(AVAILABLE RECORDS Opens)

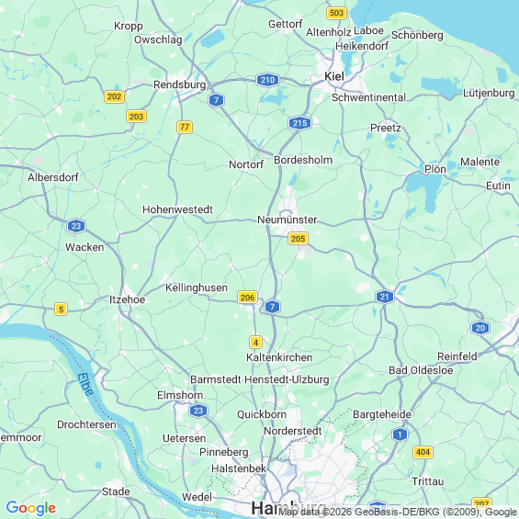
Task: Click the yellow 503 road shield near Gettorf
Action: [x=336, y=13]
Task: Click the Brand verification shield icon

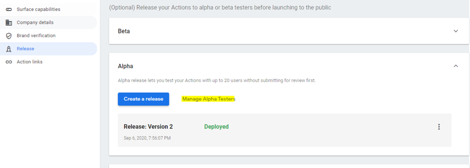Action: coord(9,36)
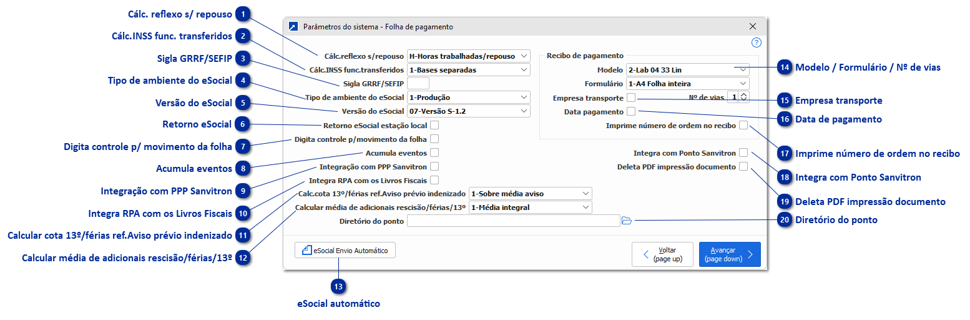Click the app icon in title bar
The height and width of the screenshot is (320, 970).
[293, 27]
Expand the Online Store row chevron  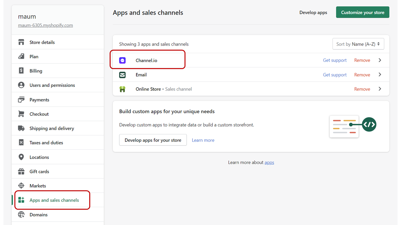[x=380, y=89]
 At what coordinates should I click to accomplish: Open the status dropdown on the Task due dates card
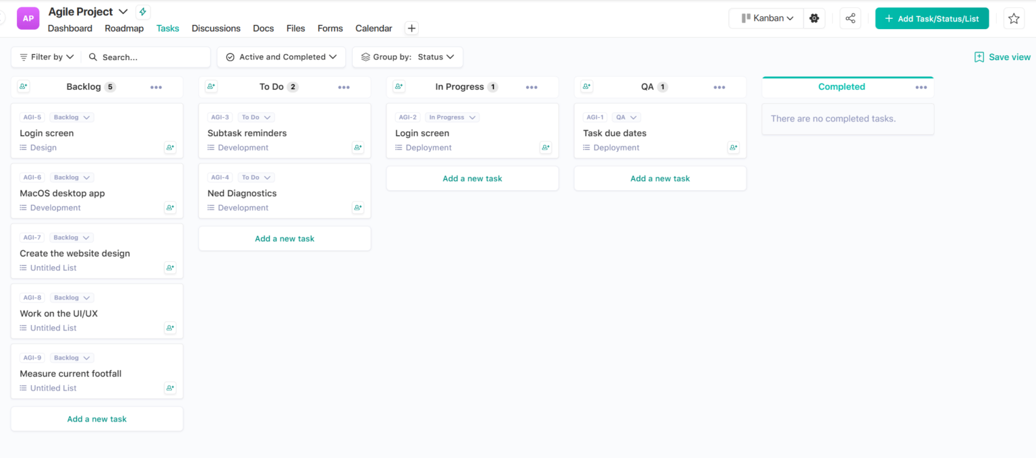point(626,117)
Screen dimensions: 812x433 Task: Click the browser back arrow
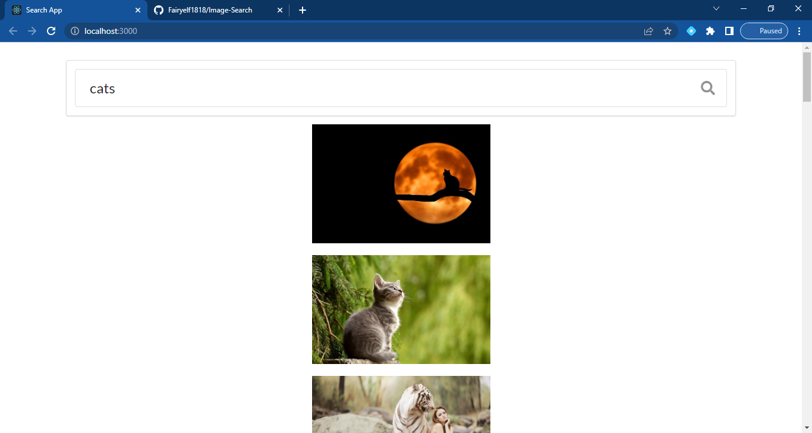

(AVAILABLE RECORDS Closes)

→ **TASK**
Every line from the one bearing "At what coordinates" through the end of the data above must be output exactly, and no picture may appear.

→ **ANSWER BOX**
 At what coordinates should I click to accomplish: Open the status dropdown on the Task due dates card
point(626,117)
Screen dimensions: 812x433 Task: Click the browser back arrow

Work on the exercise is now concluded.